ASSIGNMENT ▸ Print all of the data exactly, but drop the pictures.

(Collection entries)
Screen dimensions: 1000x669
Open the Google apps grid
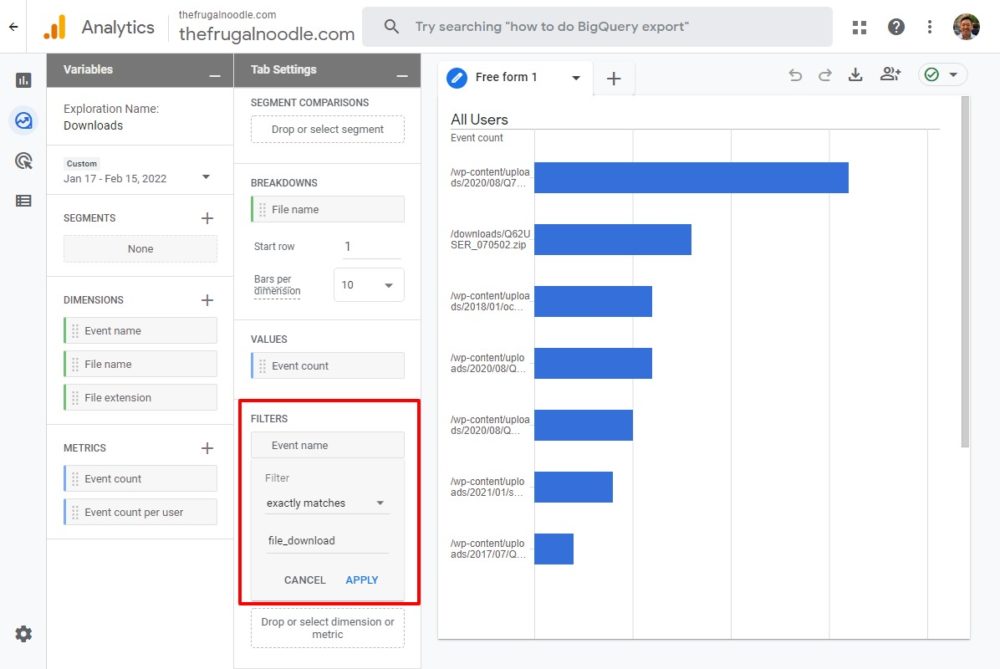(x=858, y=27)
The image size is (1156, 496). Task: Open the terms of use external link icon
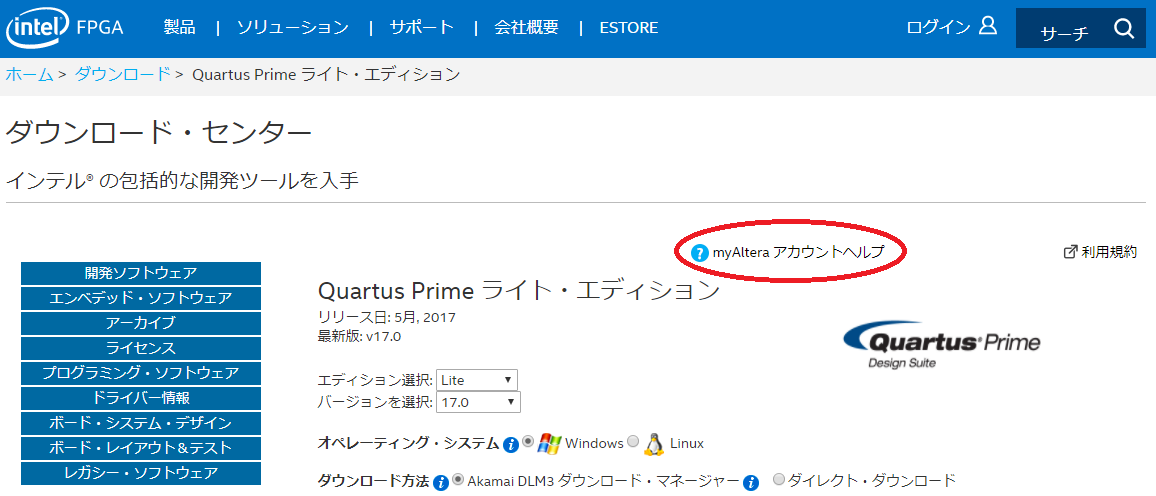1070,252
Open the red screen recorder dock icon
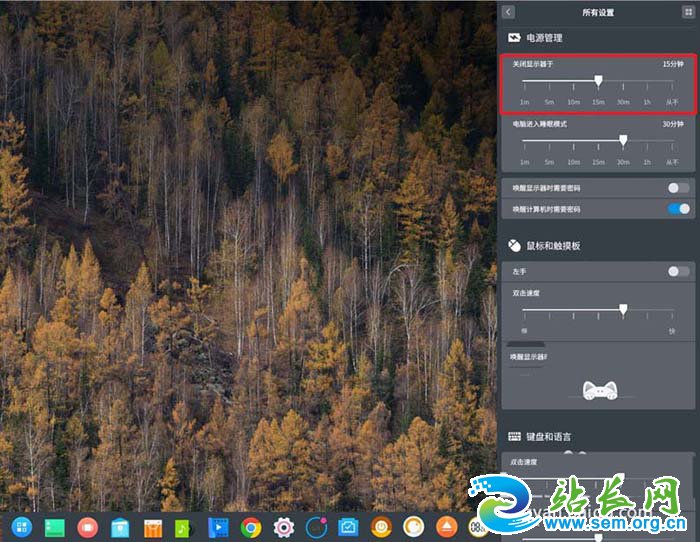This screenshot has height=542, width=700. (86, 526)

REPLY ▸
Screen dimensions: 1000x669
Open the Google apps grid
(x=858, y=27)
The image size is (1156, 496). Task: Open the terms of use external link icon
1070,252
Open the red screen recorder dock icon
This screenshot has height=542, width=700. (86, 526)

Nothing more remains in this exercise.